▶ [Required tasks]
1. From the forum discussion on interstellar travel, echo the passage from "Please learn to" up to and including "where we were.".
2. According to the forum discussion on interstellar travel, how many stars does the Milky Way contain?
3. Continue the forum discussion on interstellar travel from the point at which it ends.

▶ [Extract provided]
++++

Please learn to speed of light and relativity.
Hunter Phillips
The milky way has 200 billion stars and is 100,000 light years across. 100,000 years isnt that long on a galactic scale
Christopher Garcia
AI
Mason King
How will civilization get back without the natural resources we used. If humans get sent back to the stone age we will never get back to where we were.
Andrew Anderson
>we can have both blew your tiny mind didnt I, you're welcome
Joshua Fisher
>There's only 2 possibilities. Either intelligent life is a freak occurrence or interstellar space travel is practically impossible. I think it's the latter. There's a lot of other possibilities - and the latter is more or less a non-starter, as biological immortality (or at least extreme longevity) seems closer to our grasp than interstellar travel, and once you have that, or suspended animation, the thousands of years between the stars at sublight speeds doesn't seem quite so daunting anymore.

++++

(Collected data entries)
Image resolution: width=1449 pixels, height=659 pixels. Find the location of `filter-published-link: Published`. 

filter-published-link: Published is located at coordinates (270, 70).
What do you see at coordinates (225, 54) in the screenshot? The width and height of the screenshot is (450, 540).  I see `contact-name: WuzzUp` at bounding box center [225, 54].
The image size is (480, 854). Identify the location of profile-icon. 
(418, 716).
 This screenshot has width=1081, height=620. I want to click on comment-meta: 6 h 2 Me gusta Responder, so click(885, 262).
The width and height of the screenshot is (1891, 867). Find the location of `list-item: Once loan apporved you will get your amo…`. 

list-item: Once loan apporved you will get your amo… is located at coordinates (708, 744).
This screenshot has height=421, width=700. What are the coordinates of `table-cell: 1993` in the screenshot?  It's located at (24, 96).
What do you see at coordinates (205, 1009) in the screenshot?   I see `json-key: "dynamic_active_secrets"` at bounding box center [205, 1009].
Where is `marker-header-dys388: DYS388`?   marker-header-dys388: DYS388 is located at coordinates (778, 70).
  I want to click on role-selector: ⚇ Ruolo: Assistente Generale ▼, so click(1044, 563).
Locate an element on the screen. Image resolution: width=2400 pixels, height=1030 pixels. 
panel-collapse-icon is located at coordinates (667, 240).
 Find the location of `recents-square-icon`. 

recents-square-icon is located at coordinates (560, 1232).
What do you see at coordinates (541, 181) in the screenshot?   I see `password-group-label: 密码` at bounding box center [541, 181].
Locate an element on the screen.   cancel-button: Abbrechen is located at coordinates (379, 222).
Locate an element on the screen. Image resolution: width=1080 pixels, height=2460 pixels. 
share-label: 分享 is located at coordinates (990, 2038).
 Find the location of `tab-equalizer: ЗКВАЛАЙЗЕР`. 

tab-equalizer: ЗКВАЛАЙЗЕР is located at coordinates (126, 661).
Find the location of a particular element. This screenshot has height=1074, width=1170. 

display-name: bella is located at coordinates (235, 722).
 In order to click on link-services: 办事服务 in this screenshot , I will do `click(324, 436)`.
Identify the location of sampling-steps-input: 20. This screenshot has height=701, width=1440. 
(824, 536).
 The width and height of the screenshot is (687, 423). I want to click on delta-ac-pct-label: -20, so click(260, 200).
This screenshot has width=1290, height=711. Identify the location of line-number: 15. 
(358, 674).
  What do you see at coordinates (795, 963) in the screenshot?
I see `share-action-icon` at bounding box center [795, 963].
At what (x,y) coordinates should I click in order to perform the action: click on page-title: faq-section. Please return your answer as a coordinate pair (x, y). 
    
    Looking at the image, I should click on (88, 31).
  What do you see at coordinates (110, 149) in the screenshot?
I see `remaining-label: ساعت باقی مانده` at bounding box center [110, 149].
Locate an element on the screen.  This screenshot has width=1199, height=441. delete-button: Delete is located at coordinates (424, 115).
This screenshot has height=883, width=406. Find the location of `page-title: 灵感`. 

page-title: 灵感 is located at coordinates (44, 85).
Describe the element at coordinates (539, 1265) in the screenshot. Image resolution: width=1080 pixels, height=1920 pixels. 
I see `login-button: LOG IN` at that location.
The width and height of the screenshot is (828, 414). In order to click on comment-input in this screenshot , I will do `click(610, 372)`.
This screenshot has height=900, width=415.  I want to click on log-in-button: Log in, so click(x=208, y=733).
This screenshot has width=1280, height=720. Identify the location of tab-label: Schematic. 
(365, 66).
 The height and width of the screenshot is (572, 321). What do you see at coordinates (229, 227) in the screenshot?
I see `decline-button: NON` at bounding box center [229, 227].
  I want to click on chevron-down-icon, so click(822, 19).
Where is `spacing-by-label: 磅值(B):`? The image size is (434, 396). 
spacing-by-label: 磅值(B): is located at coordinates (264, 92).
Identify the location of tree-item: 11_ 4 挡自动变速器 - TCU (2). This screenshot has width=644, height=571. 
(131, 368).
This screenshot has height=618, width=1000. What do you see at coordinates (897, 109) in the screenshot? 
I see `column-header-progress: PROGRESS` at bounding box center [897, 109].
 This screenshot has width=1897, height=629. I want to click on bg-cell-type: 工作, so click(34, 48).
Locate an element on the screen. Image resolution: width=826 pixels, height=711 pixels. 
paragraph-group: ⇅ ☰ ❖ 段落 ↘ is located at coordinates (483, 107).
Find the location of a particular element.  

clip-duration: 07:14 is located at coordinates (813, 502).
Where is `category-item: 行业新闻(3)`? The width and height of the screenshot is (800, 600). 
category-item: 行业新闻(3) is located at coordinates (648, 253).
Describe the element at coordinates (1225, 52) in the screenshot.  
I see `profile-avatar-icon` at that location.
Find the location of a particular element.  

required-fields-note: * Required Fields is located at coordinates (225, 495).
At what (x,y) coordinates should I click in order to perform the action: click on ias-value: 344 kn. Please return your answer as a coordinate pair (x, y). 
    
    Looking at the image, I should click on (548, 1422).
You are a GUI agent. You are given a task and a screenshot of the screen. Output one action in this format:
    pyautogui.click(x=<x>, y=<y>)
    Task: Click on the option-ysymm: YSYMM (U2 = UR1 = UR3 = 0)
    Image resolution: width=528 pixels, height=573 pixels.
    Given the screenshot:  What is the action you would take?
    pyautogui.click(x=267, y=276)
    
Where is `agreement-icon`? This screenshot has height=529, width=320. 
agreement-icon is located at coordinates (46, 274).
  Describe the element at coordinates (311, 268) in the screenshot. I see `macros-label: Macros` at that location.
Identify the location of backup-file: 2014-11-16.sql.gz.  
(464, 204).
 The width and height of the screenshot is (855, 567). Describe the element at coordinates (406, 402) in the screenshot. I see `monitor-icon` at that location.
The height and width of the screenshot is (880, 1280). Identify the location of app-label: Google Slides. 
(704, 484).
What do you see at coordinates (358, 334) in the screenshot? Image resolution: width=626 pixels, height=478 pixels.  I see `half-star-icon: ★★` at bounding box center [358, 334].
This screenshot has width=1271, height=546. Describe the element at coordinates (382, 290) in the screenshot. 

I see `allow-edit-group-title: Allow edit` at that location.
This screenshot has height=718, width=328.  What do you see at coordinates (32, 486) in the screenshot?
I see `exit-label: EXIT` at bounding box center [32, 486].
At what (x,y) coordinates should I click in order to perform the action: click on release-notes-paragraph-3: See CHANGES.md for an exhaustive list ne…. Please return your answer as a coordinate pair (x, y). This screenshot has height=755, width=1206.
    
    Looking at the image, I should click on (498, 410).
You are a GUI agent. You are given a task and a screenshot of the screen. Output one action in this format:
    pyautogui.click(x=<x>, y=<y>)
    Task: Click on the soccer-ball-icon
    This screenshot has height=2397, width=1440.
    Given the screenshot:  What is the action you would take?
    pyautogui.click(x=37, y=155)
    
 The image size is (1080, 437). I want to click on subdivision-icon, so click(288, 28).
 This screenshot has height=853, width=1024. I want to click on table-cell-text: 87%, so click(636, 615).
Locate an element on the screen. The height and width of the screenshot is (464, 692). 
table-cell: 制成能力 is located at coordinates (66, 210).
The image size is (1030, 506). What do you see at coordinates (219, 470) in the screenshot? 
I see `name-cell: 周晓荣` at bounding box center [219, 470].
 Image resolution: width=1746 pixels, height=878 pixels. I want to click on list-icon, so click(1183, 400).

++++

▶ [Set of answers]
1.
Please learn to speed of light and relativity.
Hunter Phillips
The milky way has 200 billion stars and is 100,000 light years across. 100,000 years isnt that long on a galactic scale
Christopher Garcia
AI
Mason King
How will civilization get back without the natural resources we used. If humans get sent back to the stone age we will never get back to where we were.

2. 200 billion stars.

3.
The lack of radio chatter is also a non-starter. Inverse-square means none of our local broadcasts are separable from background noise beyond the orbit of Jupiter, and the few semi-suicidal active SETI broadcasts we've transmitted wouldn't be considered evidence of alien life if we received them here from a source of equal distance (too faint and too short). In addition to the fact that none of them have reached their destinations, nor will they have in any of our great-great-great-grandchildren's lifetimes.
Biological immortality more or less requires abandoning the infinite expansion strategy instinctive to life in order to survive, lest you drown in bodies, so advanced civilizations are probably population capped, with maybe millions, or perhaps even just hundreds of immortal individuals per colony, and only enough colonies to prevent sudden extinction. There would be no need for mega structures or huge power signatures to support such tiny civilizations. Further, to have made it to the stars before they exhausted their home world's resources likely entails extreme efficiency. There could be thousands of such advanced civilizations right in our own backyard, and we'd have no way to detect them, lest they were actively trying to be seen. (Hell, there could be a civilization as radio-noisy as Earth orbiting Saturn or beyond, and we could still easily miss it - nevermind ones in other solar systems.)